Youth Aliyah is a child rescue program that Hadassah helped to create in 1934 when Henrietta Szold assisted Recha Freier in rescuing tens of thousand of children from war torn Eastern Europe. At the beginning, the youth were settled in agricultural villages and helped to build the fledgling country that would become Israel. Today the job of Youth Aliyah is to help resettle the children of the Ethiopian and Russian migrations as well as the Israeli children who are part of the over 300,000 youth living on the streets, doing drugs, drinking and doomed to a life that goes nowhere. They are all our children.
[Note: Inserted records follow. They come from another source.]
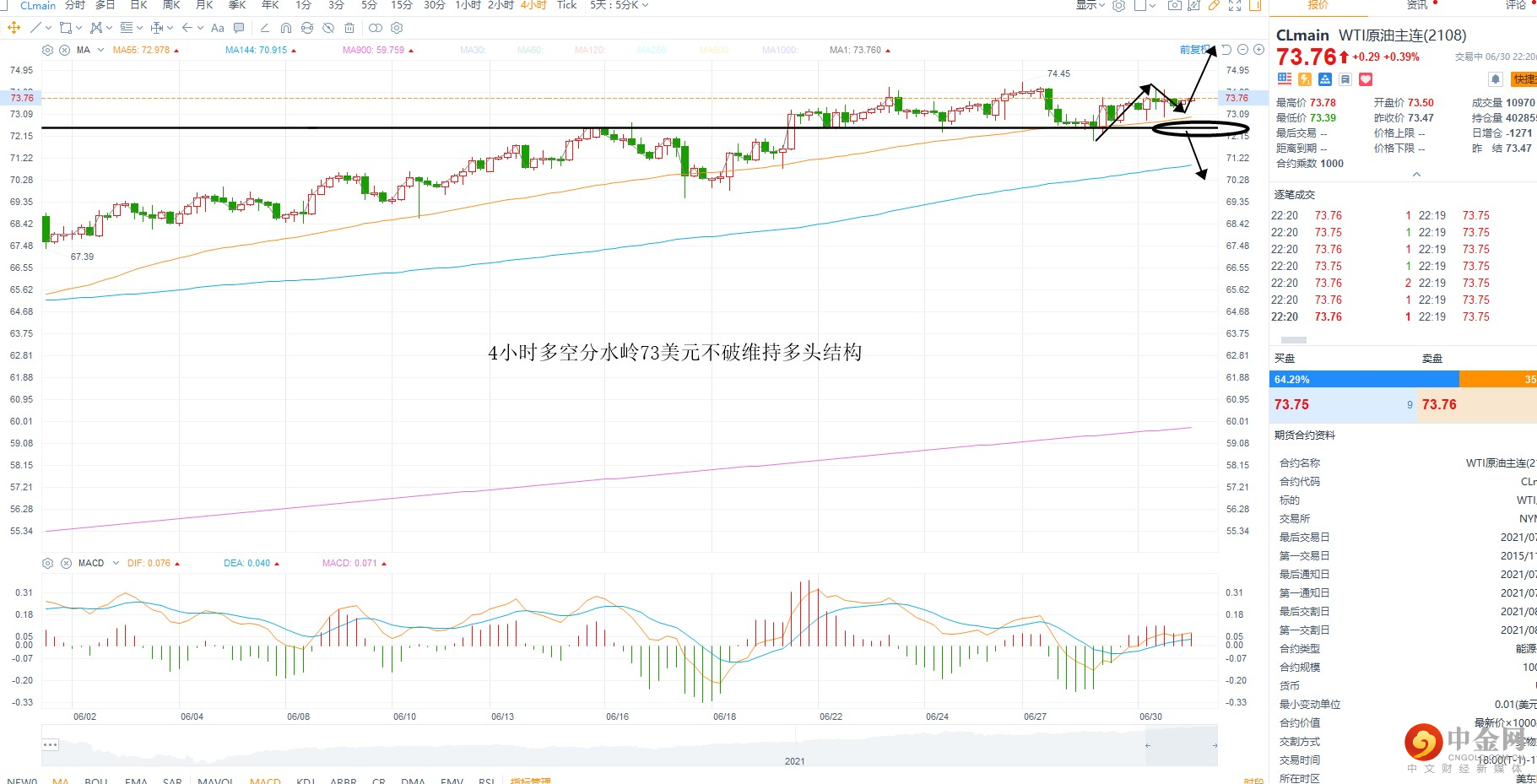The image size is (1537, 784).
Task: Click the 前复权 adjustment link
Action: click(x=1194, y=50)
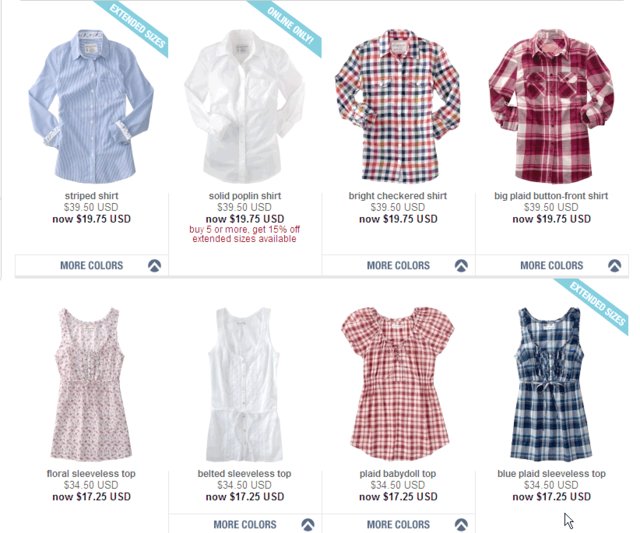
Task: Open the blue plaid sleeveless top link
Action: coord(551,474)
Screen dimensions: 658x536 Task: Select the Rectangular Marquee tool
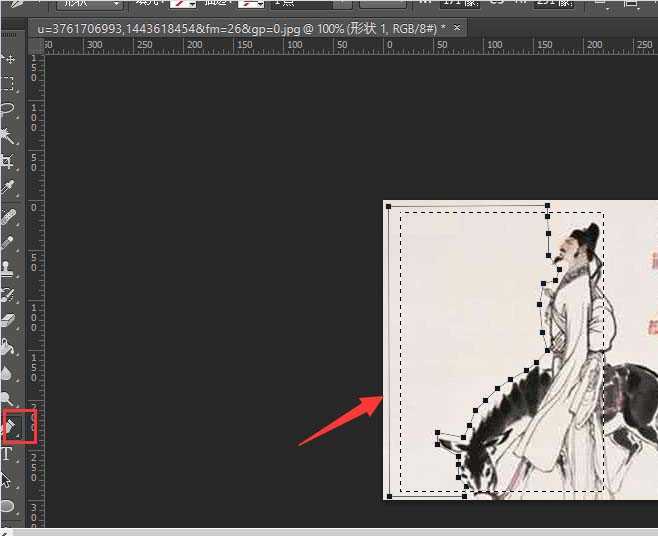pyautogui.click(x=9, y=84)
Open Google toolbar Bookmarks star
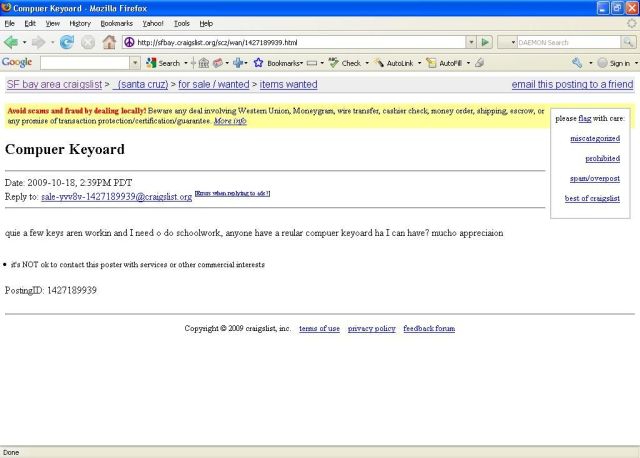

We are in the business of fulfilling dreams:

  • Gadi will go to the Olympics in 2012 representing his country, having graduated from Hadassah Neurim last year, and where he still lives and trains.
  • Racheli has a home to go to every weekend that she gets leave from the IDF. But her parents are still in Russia, so she lives in Meir Shfeyah, in the Lone Soldiers’ Home there—the home she has known for the last four years.
  • Ziv will graduate from Ramat Hadassah Szold as a certified animal trainer, having studied with the horses in Ramat Hadassah Szold. As one of five children from a single parent home he is thankful for the education required to become a useful citizen of his new country.

Youth Aliyah has always spoken to the women of Hadassah of all ages because the project does what women do—take care of the young. It is instinctive for us. Today many of our offspring choose Youth Aliyah as their bar/bat mitzvah tzedakah project because it also speaks to them. They understand that all it takes is someone to believe to make dreams come true.

The History of Youth Aliyah/Children at Risk

Hadassah's Youth Aliyah Villages:

Extracurricular Programs

Youth Aliyah staff encourages students to participate in fun and purposeful extracurricular activities designed to build self-esteem, develop social and vocational skills, foster empathy and encourage leadership. Programs include regularly scheduled field trips throughout the country, multicultural concerts, chess tournaments, community celebrations of holidays and all types of athletics - from soccer to ballet – that open up exciting new worlds for youth from each of our villages and Day Centers. Music also plays an important part in tall three villages’ programs. Performers, song writers, dancers—all find a place to shine.